Betrouwbaarheid-uitval:
Het percentage uitvallers in test- en controlegroep en hun karakteristieken (geslacht, leeftijd, etc.) horen te
worden gerapporteerd, liefst met reden van uitval (ziek, verhuisd, behandeling te belastend).
Belang. Wat betekenen de data voor de klinische praktijk?
Effectgrootte:
Hoe veel is de test therapie (interventie) effectiever dan de controle? Belang-effectgrootte geeft het belang
van de uitkomst weer. Je berekent op basis hiervan de ES uit. Is deze kleiner dan 0,2, dan is het effect niet
praktisch/klinisch relevant. Bij groter dan 0,5 is het praktisch/klinisch relevant en ‘’met het blote oog
zichtbaar’’. Formules staan op BB!!!!!
Belang – wat zeggen de data:
De data suggereren dat de ene interventie beter werkt dan de ander. Moet iedereen dan die therapie gaan
uitvoeren? Hier zit ook een standaarddeviatie inbegrepen. Dit is de mate van spreiding, hoe ver het buiten
het gemiddelde kan liggen.
Belang-effectgrootte:
De effectgrootte geeft het belang van de uitkomst weer.
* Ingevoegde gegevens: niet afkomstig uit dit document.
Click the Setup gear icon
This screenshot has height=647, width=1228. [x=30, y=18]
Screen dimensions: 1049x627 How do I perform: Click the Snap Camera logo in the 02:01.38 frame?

ES < 0,2 – niet praktisch/klinisch relevant
ES > 0,5 – praktisch/klinisch relevant, met het blote oog zichtbaar
Belang- relatieve benefit increase en relatieve risico reductie
- Geeft de test therapie (interventie) voordeel vergeleken met de controle?
- Verlaagt de test therapie (interventie) het risico vergeleken met de controle?
RBI en RBB hoeven we niet te kennen. Onderwerp staat in het boek uitgelegd.